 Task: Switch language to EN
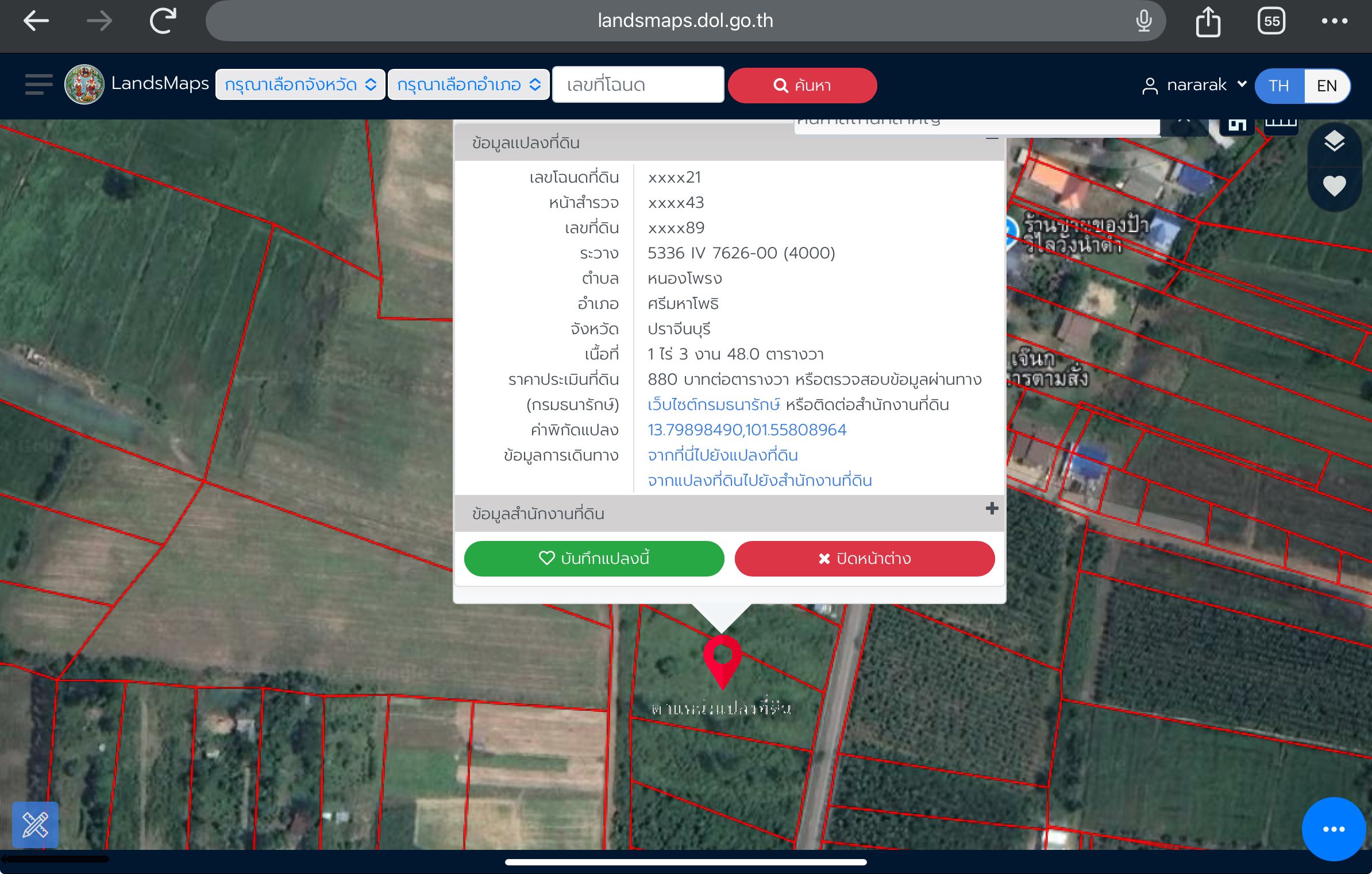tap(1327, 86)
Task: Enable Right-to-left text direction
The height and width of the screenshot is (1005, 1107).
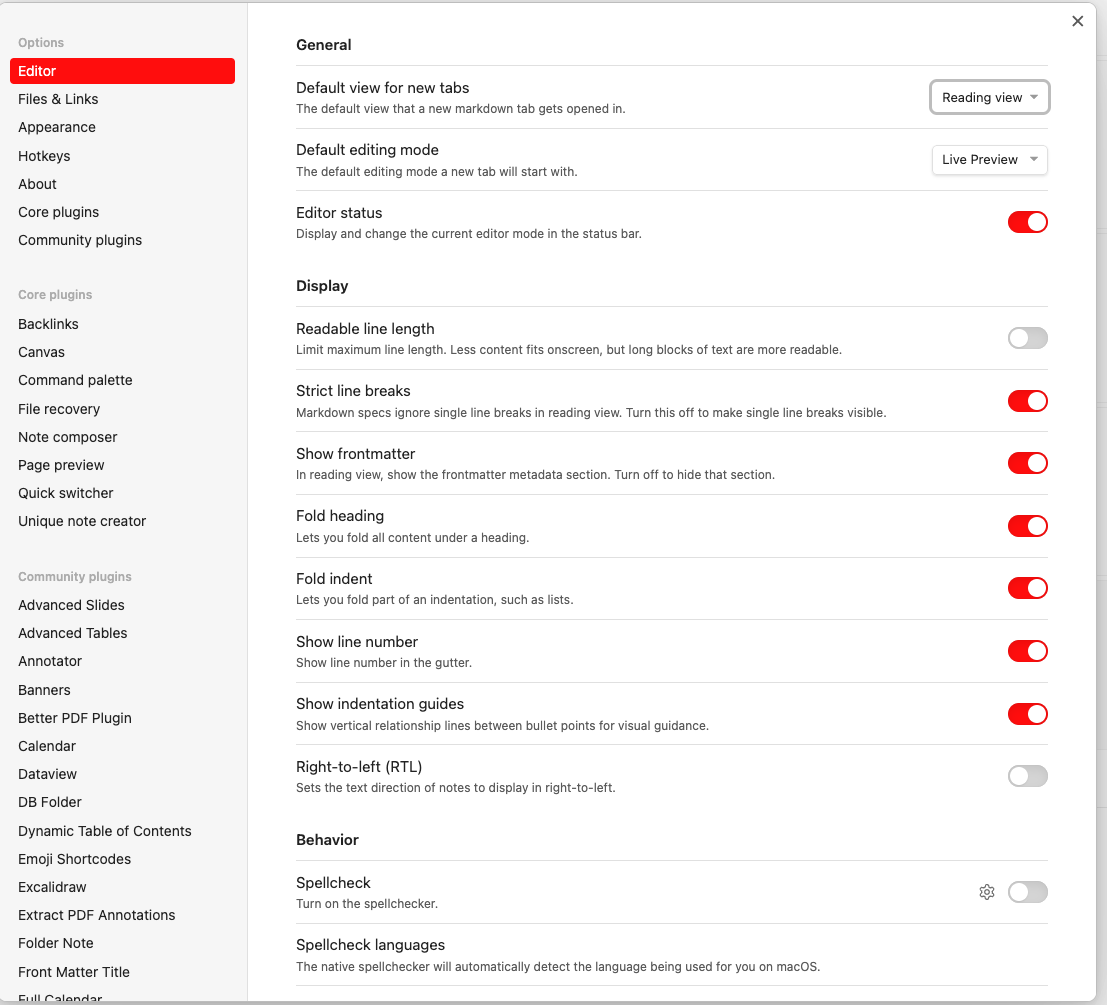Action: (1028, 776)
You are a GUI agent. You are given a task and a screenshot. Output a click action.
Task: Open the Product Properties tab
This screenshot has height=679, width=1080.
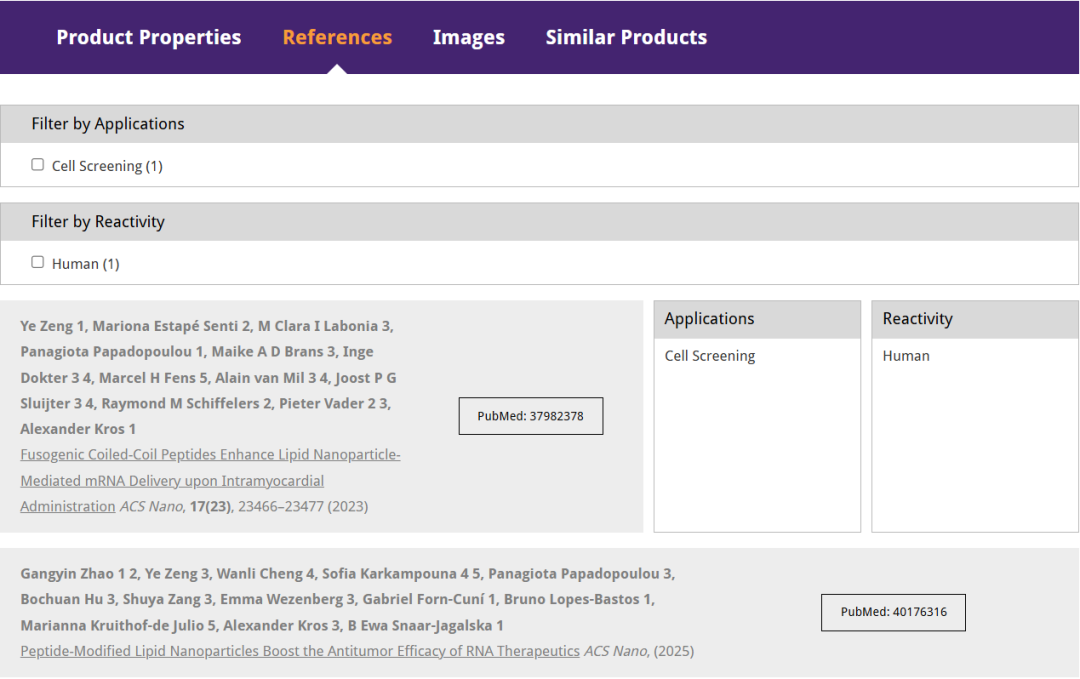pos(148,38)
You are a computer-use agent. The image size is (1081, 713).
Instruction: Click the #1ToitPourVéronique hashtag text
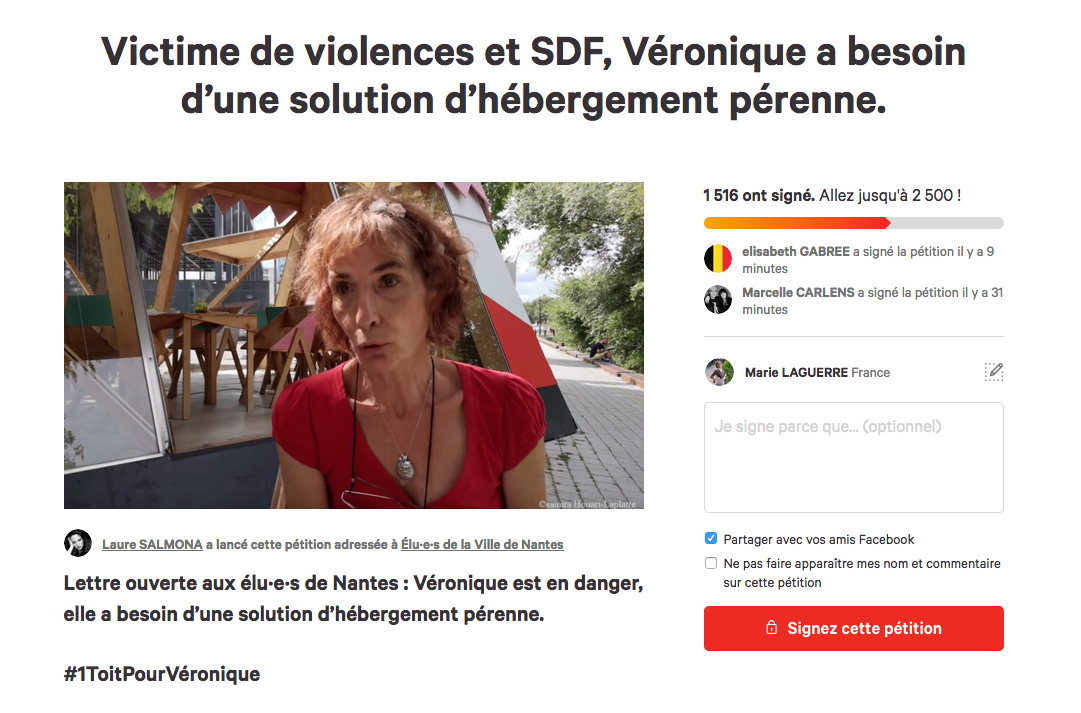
————
Brief: Return each entry exactly as given. Leave the images out.

Response below:
 Task: Switch language to EN
tap(1327, 86)
Task: Enable Right-to-left text direction
The height and width of the screenshot is (1005, 1107).
Action: (1028, 776)
You are a GUI agent. You are given a task and a screenshot. Output a click action.
Task: Open the Product Properties tab
This screenshot has height=679, width=1080.
pos(148,38)
You are a computer-use agent. The image size is (1081, 713).
Instruction: Click the #1ToitPourVéronique hashtag text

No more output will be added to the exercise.